Adaptation, extinction and global change (original) (raw)

Global change presents a clear, immediate and urgent challenge for evolutionary biology. The transformation of environments by agriculture and industry has created, and continues to create, a wide range of unintentional experiments in which populations are exposed to severe and novel perturbations, and either adapt to them or cease to exist. The greatest of these experiments is now under way: the alteration of the atmosphere and climate of the Earth, with consequences for every living thing. In this opening article of a new journal, we shall not attempt to offer a review of the whole field, which would be too intricate and extensive to fit within the confines of a short paper.

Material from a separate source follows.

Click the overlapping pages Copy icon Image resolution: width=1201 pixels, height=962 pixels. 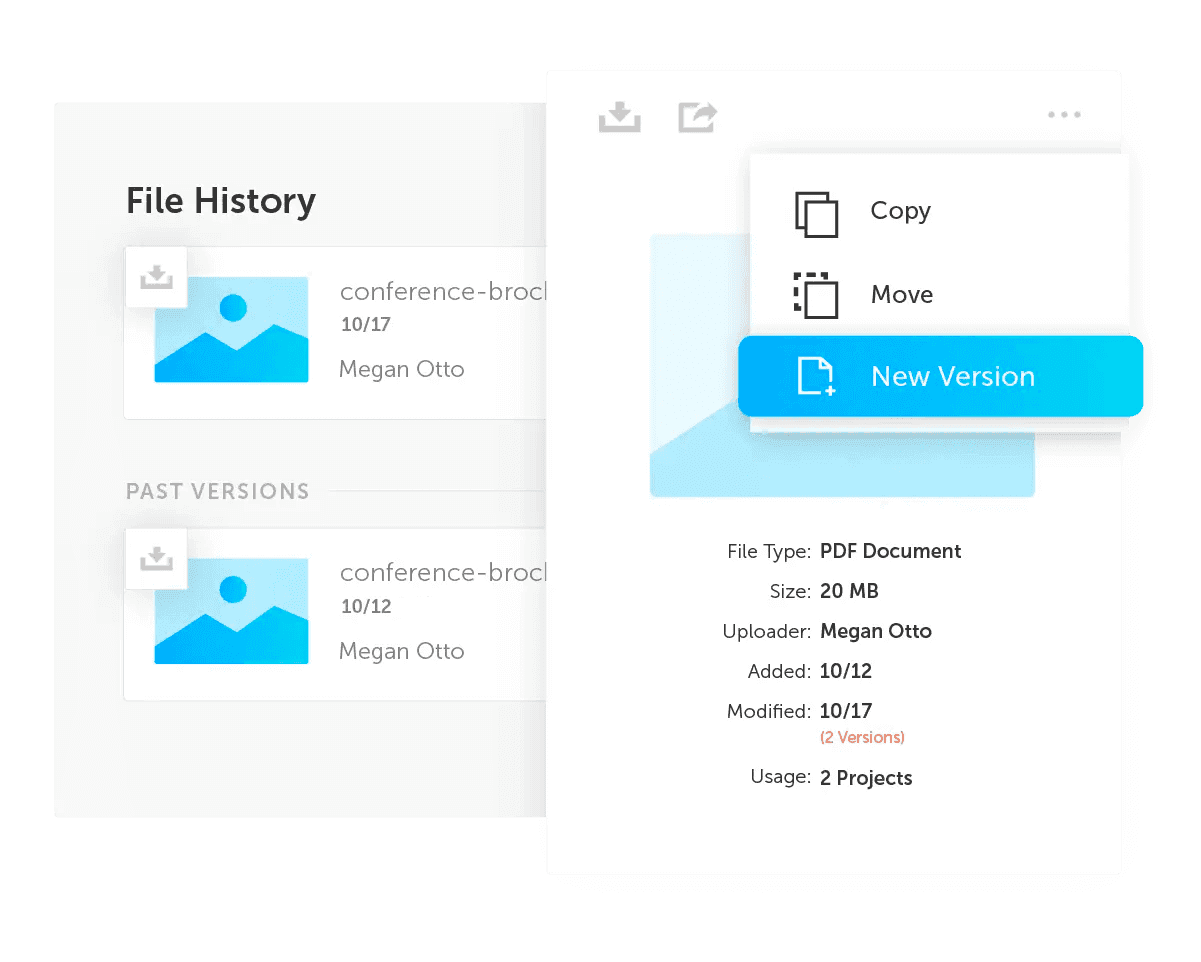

We shall instead try to sketch the main tasks that we think that evolutionary biologists should undertake to contribute to our understanding of the future. Our account is organized into three sections. The first deals with the variability that is commonly experienced by natural populations, and how they respond to it. The second is concerned with whether or not populations can adapt to a novel and severe stress before being extinguished by it. The final section describes how phytoplankton populations may adapt to the prime mover of change, the increase in atmospheric concentration of carbon dioxide. The emphasis throughout is quantitative and experimental. We hope, and we believe, that evolutionary biology is the key to predicting how the world will change, and we see this as the principal task of evolutionary biologists in the next few decades.